• _Input data_
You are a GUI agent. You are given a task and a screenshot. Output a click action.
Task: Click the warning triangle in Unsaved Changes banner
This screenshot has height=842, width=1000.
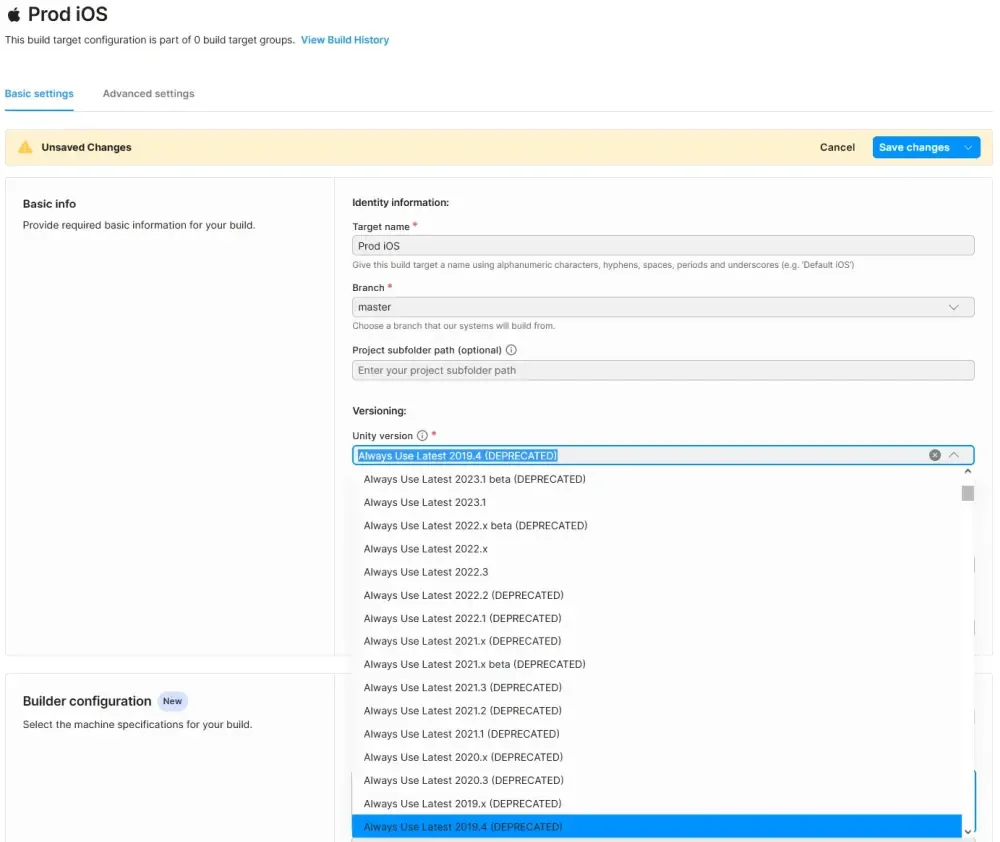pyautogui.click(x=25, y=147)
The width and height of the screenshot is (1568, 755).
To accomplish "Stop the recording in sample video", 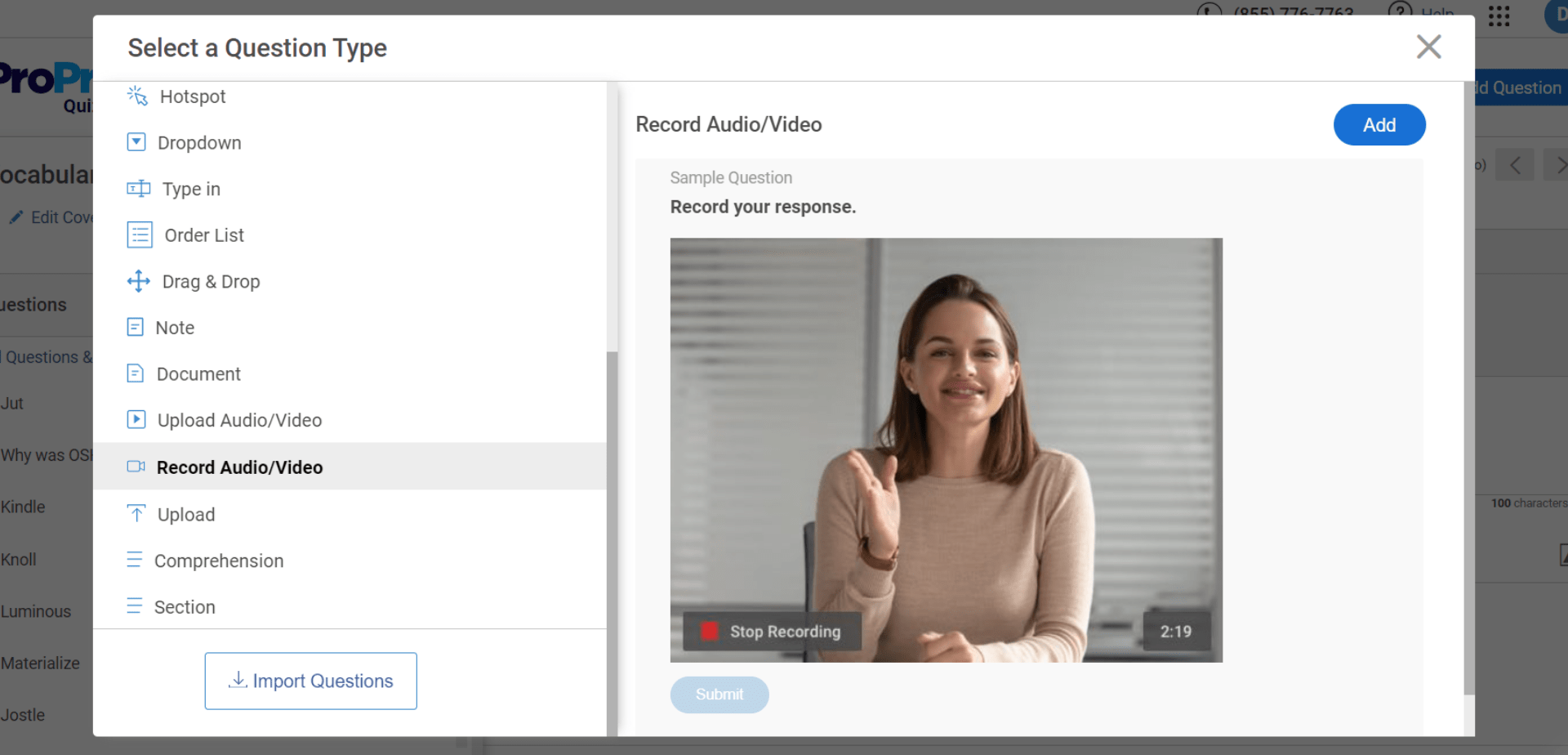I will coord(772,632).
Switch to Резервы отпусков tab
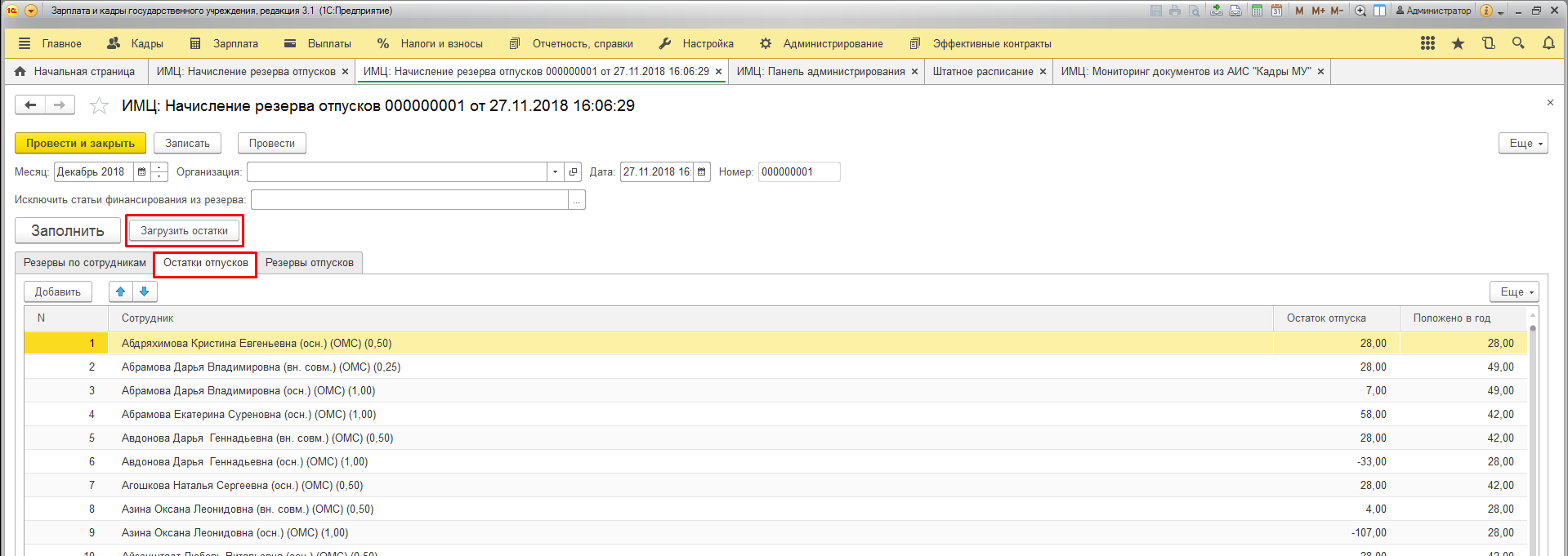 pos(309,263)
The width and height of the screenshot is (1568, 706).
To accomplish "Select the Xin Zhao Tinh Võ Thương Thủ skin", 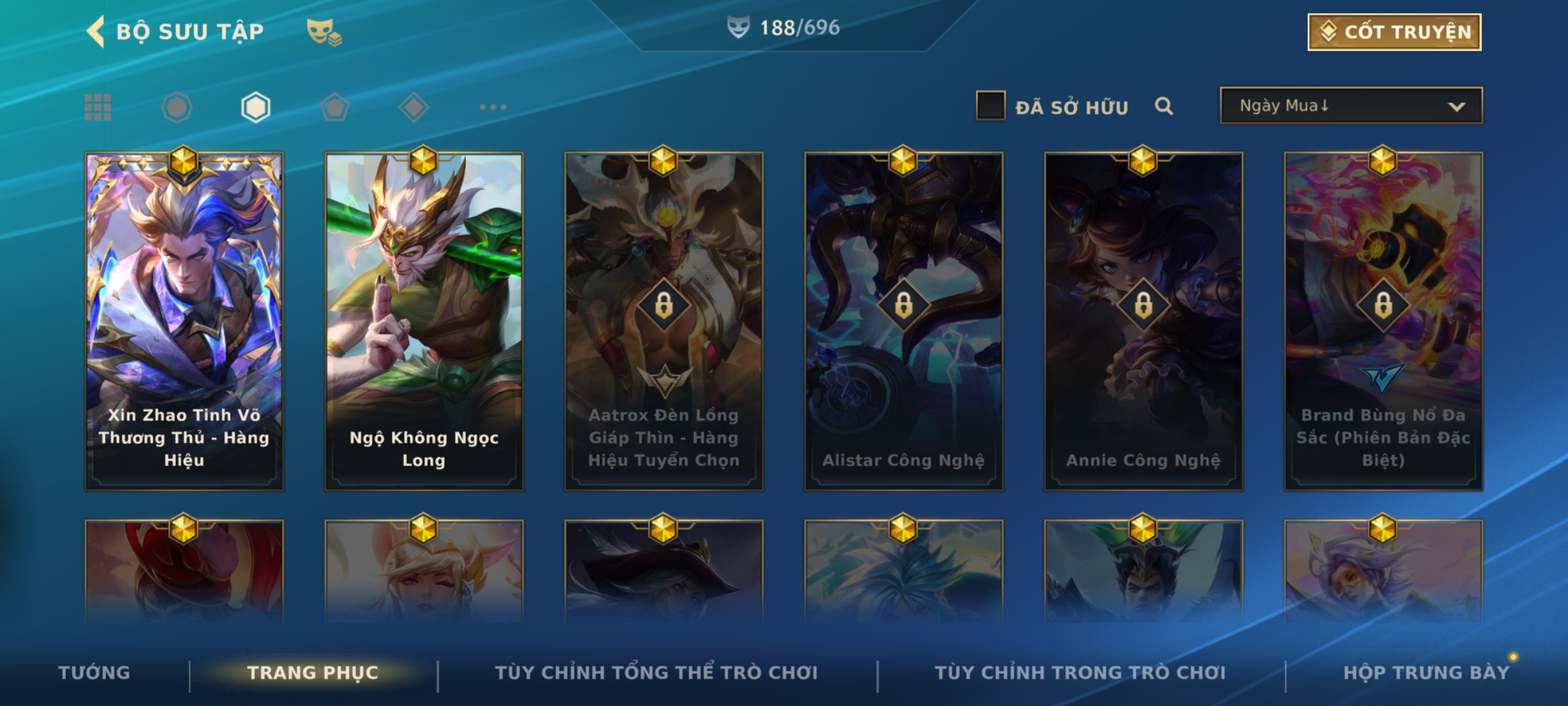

• _What is expected_
Your task is to restate word for word the lines from the top of the data to the line containing "The width and height of the screenshot is (1568, 755).", both ends included, with every picture left out.

• _Problem solution_
You are a GUI agent. You are given a task and a screenshot. Output a click action.
Task: Click the warning triangle in Unsaved Changes banner
This screenshot has height=842, width=1000.
pyautogui.click(x=25, y=147)
The width and height of the screenshot is (1568, 755).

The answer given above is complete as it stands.